I hear them say those things all the time. I know they think I'm losing my mind. I used to think I was, too.

Not anymore, though.

Not since my brother visited me.

They all think it strange, and I doubt any of them believe me. I've long since stopped trying to convince them. I don't know that I would believe it, either, and I can't blame them. For a long while, I wasn't sure I believed it, myself.

But I've changed my opinion since…a few days ago, maybe? I don't keep track of time much, anymore.

I was brooding in the garden.

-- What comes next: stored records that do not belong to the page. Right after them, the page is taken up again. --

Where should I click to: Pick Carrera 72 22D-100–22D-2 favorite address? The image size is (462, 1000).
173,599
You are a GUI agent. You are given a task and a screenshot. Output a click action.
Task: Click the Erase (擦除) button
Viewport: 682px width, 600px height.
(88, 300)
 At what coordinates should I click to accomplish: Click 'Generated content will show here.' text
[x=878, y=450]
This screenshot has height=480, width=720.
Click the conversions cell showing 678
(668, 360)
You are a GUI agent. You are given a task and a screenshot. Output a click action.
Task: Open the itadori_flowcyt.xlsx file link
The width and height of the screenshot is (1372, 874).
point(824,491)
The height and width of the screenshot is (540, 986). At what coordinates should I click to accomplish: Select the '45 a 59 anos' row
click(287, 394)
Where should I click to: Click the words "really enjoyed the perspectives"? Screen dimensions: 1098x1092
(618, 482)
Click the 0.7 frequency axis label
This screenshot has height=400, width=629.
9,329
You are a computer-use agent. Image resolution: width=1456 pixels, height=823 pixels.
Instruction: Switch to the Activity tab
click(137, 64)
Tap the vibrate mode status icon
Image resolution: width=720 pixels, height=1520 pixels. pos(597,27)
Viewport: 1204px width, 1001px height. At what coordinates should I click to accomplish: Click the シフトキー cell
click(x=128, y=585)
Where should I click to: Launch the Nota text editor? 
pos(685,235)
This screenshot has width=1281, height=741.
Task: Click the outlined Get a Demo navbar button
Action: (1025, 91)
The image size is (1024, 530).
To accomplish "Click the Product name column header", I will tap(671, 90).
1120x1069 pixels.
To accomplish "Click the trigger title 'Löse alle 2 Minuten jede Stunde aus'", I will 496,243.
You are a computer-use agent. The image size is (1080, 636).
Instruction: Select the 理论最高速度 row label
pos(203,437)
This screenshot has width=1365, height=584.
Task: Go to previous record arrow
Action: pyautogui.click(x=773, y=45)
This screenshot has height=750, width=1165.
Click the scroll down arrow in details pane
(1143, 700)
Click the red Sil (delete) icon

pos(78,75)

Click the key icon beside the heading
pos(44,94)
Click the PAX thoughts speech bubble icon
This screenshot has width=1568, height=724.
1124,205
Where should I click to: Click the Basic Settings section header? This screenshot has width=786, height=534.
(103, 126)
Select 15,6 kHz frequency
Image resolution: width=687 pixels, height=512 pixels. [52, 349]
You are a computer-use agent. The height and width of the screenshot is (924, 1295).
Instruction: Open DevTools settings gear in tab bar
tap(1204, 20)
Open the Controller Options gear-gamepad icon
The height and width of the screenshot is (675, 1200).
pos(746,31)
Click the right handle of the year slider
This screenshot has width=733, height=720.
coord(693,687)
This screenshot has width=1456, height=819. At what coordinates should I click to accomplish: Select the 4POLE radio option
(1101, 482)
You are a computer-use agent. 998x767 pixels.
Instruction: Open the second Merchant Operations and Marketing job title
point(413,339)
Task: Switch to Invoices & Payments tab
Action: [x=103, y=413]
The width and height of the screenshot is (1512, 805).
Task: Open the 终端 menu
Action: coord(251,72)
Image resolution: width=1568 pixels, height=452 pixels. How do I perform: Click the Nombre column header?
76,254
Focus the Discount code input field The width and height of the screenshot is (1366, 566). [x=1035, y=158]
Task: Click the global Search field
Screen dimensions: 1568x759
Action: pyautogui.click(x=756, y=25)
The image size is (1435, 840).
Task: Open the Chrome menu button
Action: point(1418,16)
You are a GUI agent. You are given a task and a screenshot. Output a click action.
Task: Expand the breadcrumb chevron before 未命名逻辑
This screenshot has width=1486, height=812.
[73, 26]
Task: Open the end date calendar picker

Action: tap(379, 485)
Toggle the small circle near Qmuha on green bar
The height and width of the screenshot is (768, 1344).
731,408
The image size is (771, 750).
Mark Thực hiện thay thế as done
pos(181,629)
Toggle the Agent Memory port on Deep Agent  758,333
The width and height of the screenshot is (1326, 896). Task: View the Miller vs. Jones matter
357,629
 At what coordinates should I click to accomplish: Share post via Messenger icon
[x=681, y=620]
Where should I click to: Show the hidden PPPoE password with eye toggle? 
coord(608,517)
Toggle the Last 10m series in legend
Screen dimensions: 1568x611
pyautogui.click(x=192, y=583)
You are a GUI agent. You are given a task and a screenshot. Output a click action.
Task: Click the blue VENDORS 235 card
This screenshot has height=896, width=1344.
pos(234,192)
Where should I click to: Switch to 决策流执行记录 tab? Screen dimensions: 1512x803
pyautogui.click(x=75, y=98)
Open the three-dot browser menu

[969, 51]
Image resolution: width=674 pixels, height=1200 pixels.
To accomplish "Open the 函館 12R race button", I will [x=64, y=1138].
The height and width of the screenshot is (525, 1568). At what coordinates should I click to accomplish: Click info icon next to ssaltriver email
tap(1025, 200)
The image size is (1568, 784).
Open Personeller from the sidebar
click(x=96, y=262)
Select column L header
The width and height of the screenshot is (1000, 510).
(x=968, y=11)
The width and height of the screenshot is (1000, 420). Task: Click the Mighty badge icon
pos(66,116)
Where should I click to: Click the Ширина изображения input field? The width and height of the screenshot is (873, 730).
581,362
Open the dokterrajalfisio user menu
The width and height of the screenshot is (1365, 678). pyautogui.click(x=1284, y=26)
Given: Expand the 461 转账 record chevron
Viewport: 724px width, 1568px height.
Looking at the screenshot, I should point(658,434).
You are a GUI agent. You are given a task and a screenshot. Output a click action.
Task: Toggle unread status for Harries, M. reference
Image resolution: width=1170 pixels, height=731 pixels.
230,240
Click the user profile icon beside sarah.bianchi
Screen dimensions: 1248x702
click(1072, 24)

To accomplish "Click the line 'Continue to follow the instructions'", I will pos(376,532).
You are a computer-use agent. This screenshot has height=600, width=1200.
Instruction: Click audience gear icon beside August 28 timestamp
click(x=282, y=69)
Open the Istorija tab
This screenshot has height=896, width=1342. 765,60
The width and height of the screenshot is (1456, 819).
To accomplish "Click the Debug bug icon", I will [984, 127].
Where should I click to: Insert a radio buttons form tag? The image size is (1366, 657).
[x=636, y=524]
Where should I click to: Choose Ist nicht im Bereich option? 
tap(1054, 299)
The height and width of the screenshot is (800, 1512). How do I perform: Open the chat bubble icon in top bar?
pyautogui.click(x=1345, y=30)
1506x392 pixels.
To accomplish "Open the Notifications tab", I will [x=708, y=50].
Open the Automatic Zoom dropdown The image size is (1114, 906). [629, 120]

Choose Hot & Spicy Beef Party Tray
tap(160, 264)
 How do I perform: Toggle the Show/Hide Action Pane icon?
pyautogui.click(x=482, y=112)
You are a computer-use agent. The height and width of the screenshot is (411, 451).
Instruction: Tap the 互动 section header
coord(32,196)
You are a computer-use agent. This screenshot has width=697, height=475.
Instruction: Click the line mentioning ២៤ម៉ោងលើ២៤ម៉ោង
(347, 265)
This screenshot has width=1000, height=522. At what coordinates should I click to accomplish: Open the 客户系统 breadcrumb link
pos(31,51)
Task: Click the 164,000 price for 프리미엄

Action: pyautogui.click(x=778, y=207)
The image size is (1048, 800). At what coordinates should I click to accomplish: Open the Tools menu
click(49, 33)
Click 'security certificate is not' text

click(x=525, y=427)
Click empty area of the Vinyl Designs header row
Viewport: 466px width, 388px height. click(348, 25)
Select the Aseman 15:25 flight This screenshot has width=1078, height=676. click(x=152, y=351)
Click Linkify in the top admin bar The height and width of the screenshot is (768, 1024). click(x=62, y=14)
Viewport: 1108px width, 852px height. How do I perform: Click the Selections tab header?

I did that far too much. A light breeze washed over me; it had a calming affect on my nerves, being cold as it was. Cold things always calmed me. Due to my origins on Koorime, I suppose is the natural conclusion. The scents of the winter-laced forest blew in and soothed me, carrying a tinge of fresh pine and soft snow.

The snow calmed me most of all, but then, the pine overwhelmed me, and I was reminded of my dear brother. He always smelled pleasantly of pine. Intermingled with the sweet tree scent was another, one that I was most unfamiliar with, but recognized right away.

It was the scent of fire.

A sharp, clear sting, not at all as unpleasant as it sounds. I have no way to describe the scent of fire, you see. It cannot be done. It is almost fruity, in a way, like juicy oranges and bitter lemons. Clean, like water, if you could say water even has its own scent. Sharp, something metallic about it, but without the unpleasant aftertaste. Flowing, most of all; a glorious, sweet, tangy liquid, the most pleasant sensation I have ever come across.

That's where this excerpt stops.